Supplied records »
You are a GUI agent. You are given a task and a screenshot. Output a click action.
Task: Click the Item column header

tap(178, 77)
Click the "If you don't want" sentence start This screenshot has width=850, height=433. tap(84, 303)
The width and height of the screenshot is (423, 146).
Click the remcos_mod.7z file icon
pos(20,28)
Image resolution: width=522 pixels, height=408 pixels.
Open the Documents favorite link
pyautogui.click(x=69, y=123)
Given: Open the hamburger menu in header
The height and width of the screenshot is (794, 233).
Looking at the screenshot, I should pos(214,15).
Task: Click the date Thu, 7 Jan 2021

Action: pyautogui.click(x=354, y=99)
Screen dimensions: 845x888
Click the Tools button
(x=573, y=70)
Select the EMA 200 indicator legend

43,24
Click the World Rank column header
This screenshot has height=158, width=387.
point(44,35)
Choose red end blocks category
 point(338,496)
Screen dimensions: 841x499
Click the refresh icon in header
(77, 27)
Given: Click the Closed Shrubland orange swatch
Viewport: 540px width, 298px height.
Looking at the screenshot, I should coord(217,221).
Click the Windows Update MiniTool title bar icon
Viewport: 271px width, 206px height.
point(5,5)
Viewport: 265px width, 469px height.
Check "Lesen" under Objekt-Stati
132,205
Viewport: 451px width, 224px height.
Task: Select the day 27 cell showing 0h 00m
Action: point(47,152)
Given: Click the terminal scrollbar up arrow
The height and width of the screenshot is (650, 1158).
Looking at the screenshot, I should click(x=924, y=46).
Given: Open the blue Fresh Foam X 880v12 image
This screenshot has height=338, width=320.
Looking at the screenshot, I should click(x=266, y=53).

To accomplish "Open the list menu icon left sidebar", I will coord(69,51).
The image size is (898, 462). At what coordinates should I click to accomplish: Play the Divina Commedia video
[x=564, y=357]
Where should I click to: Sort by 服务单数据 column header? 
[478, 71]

Work task » Through the last line of the entries above, beginning at the line containing "Where should I", transcribe each line exactly, both ends included and nothing more.

Result of this exercise »
Where should I click to: Sort by 服务单数据 column header? 
[478, 71]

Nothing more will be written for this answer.